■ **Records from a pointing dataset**
####################

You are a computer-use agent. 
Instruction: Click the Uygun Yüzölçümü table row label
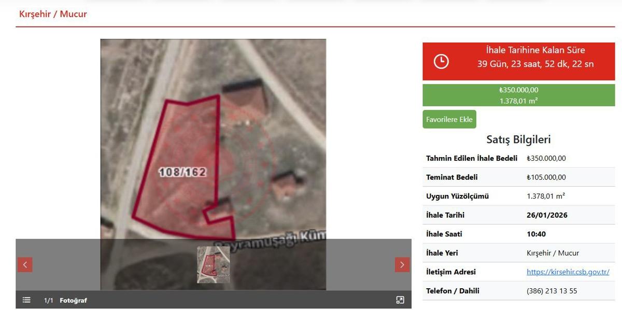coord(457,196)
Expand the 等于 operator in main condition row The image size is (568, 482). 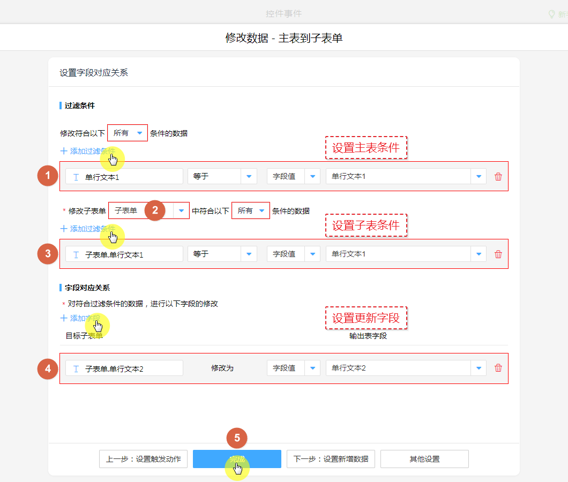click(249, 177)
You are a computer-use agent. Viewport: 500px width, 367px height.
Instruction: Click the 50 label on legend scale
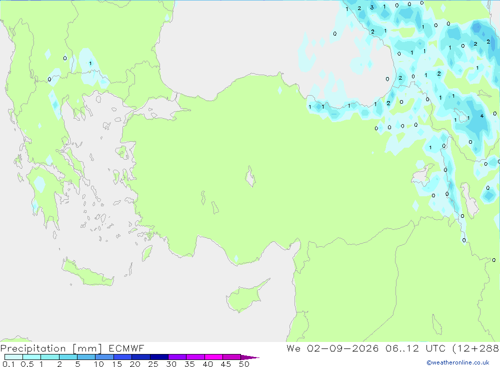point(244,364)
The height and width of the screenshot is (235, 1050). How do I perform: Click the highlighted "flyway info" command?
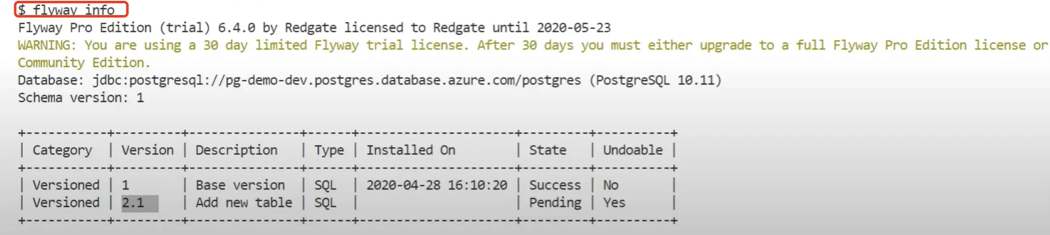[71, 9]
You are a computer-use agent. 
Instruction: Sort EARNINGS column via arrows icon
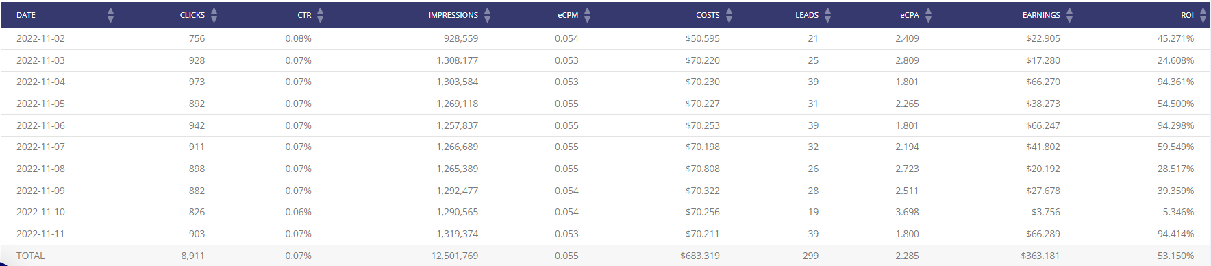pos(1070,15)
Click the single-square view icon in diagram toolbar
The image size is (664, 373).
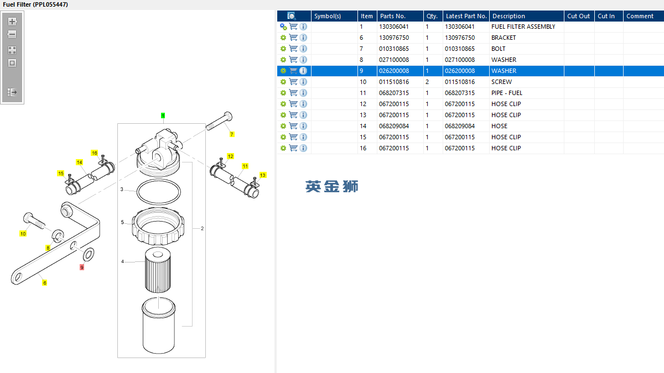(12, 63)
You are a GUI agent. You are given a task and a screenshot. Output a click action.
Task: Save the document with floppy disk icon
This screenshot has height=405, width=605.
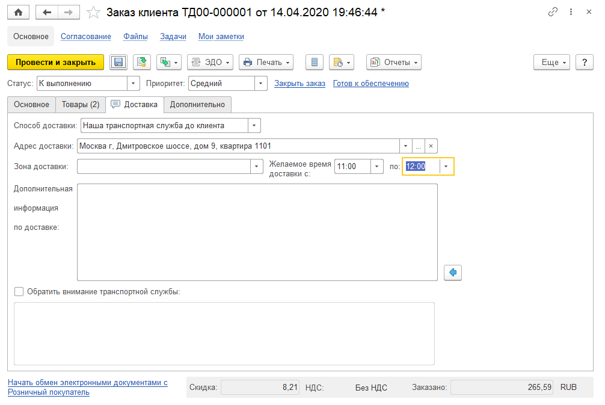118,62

####################

■ **EXERCISE INSTRUCTIONS**
Render the rows from the line containing "Click the single-square" through the end of the rows as a two-column CSV with the columns "prompt" and "location". Give one line per row, put each value in one quoted field with its line breaks turned into spaces, and leave out the pictures.

■ **WRITTEN ANSWER**
prompt,location
"Click the single-square view icon in diagram toolbar The image size is (664, 373).","(12, 63)"
"You are a GUI agent. You are given a task and a screenshot. Output a click action. Task: Save the document with floppy disk icon This screenshot has height=405, width=605.","118,62"